A Return to Coherence?

A Return to Coherence?

Orbis Issue revisited: Spring 2021 (65:2), “Challenges Facing the Biden Administration

The Biden Administration has not yet clearly operationalized the concept of a foreign policy for the middle class. No small share of its values-driven foreign policy rhetoric focuses on social issues that are divisive within the middle class. Likewise, the administration has not yet pursued a significant trade agenda or a wider global economic agenda that would promote prosperity and jobs. Instead, officials have focused on climate talks without demonstrating a clear link to middle class concerns. In fairness, the administration has also had to contend with a variety of ongoing crises, including the Covid-19 pandemic and rising tensions with Russia and China.

To the extent that the administration has sought to address middle-class concerns, its most visible actions have been winding down the U.S. presence in Afghanistan and limiting other foreign entanglements. However, the administration has not effectively articulated a “middle class” rationale for this, focusing more in the former case on U.S. commitments under the Trump administration’s agreement with the Taliban and wider strategic concerns (especially competition with China) that are not directly relevant to the middle class.

The Carnegie Council project on U.S. global engagement identified a series of different narratives that might serve as the basis for a new consensus about the U.S. role in the world: restorationist (an effort to return to the pre-2016 consensus that the U.S. sits at the hub of the global system and pursues a strategy of democratic enlargement); transactional internationalism (the U.S. should only do things if there is a clear reward or payoff for Americans); democratic community (the U.S. should partially decouple from the large non-democratic states and focus on strengthening ties with a group of like-minded states in Europe and Asia); regeneration (a partial withdrawal or pullback from world affairs to focus on domestic development); and climate (putting the climate issue as the central organizing  principle for foreign policy).

Each of these narratives are visible in U.S. domestic debates surrounding foreign policy, with some stronger OR weaker than others and no dominant approach, thought the democratic community might be the most visible.
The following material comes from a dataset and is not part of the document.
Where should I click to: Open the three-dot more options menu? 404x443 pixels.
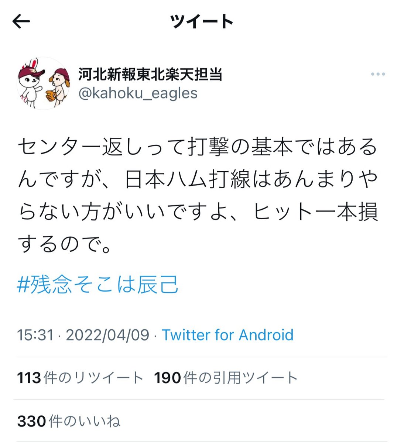tap(378, 74)
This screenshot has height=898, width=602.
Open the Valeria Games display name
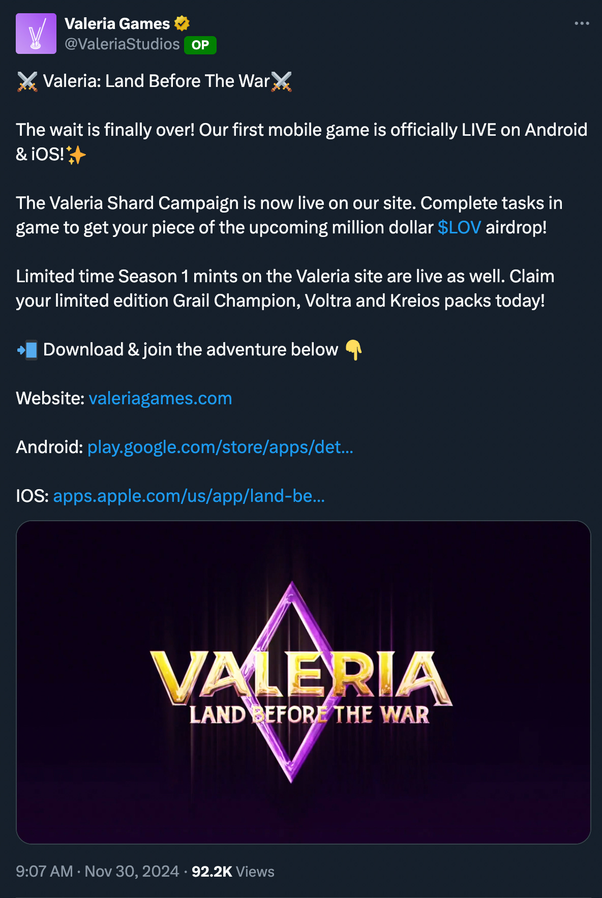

Neither the administration nor external thinkers and advocates have managed to develop a compelling narrative based on one of these approaches or on integrating two or more of them. Generally speaking, administrations are not well-suited to that task and President Biden, as a tactical pragmatist, does not seem to have an overarching vision for America’s role in the world that could structure policy or a narrative.

Some have argued that coherence returns to foreign policy only when there is an overarching existential threat to force discipline on the process. If the Cold War did so during the 20th century, does some variant of great power competition do the same for the 21st century?  Yes, but the process is a slow one, in that U.S. elites have not reached consensus on what great power competition means or how to pursue it. Some prefer primarily confrontational approaches to competition, while others advocate more cautious strategies. Likewise, some see “getting our own house in order”—political, socially and economically—as an essential first step in winning long-term competitions, while others look first to alliances and defense spending. Also, there is still some debate surrounding the necessity of engaging with China on climate change as a shared existential threat, though this view is clearly a minority position. Consolidating elites could take considerable time. And even during the Cold War, there were significant differences in emphasis in how U.S. presidents and Congresses defined U.S. aims.

The views expressed in this article are those of the author alone and do not necessarily reflect the position of the Foreign Policy Research Institute, a non-partisan organization that seeks to publish well-argued, policy-oriented articles on American foreign policy and national security priorities.